Problem to work on
Can you repeat the listing exactly, from the line containing "Screen dimensions: 860x407" through the end of the listing, leaving out the pictures?

(Dataset records)

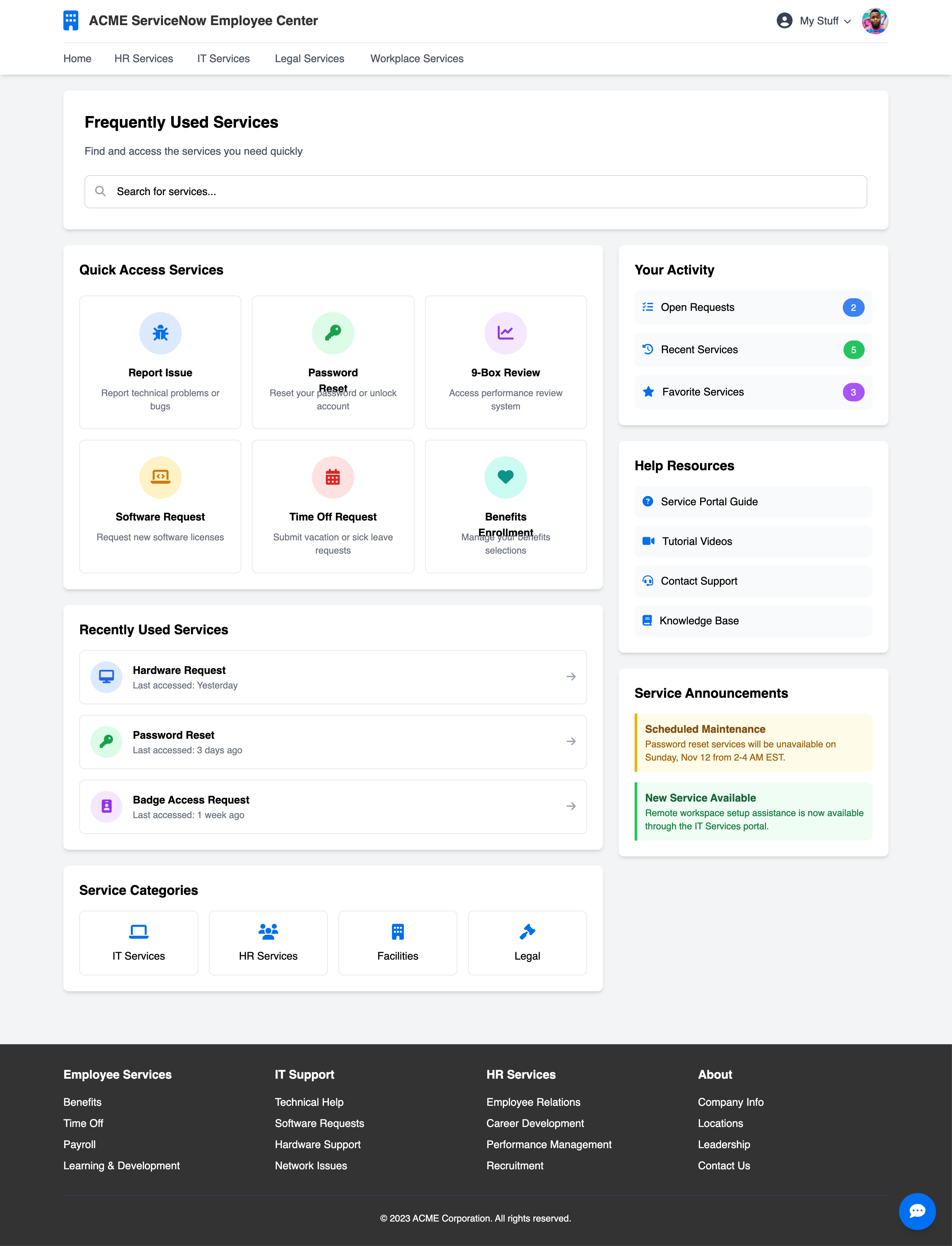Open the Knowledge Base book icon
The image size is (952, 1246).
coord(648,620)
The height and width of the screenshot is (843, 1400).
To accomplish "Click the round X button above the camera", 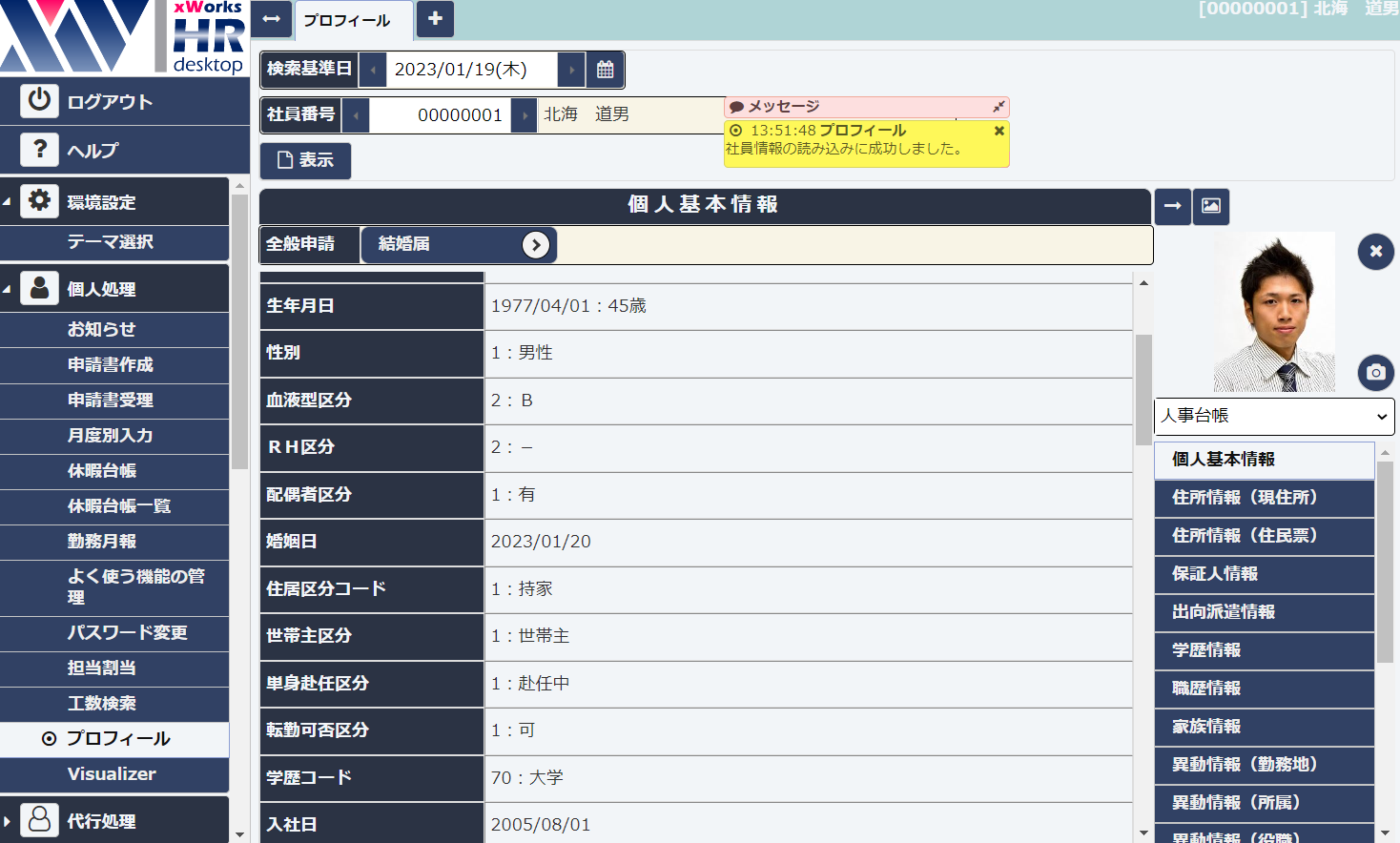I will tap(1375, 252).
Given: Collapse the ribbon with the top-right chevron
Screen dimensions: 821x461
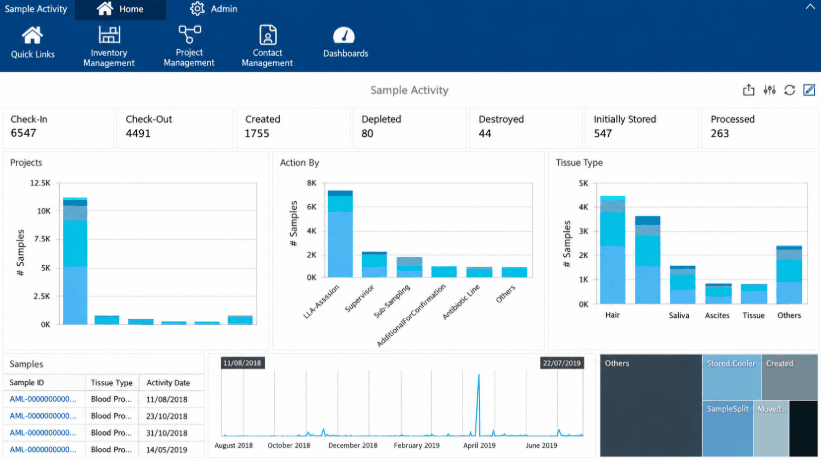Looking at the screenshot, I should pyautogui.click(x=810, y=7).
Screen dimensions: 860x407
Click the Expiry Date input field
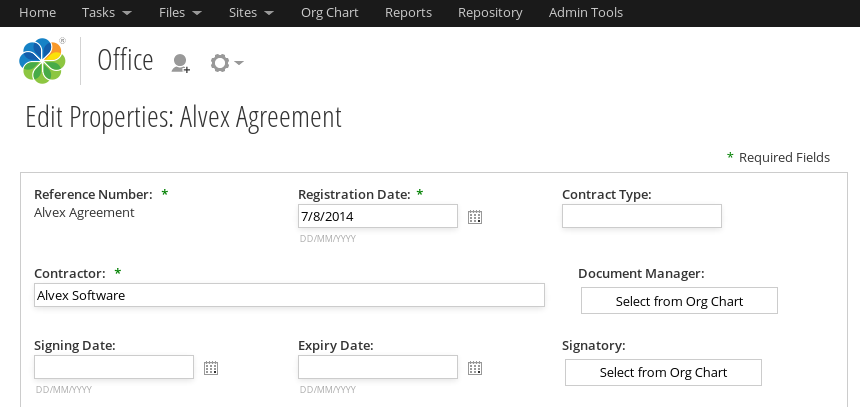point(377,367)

Response to the exercise
Screen dimensions: 860x407
Click the Expiry Date input field
point(377,367)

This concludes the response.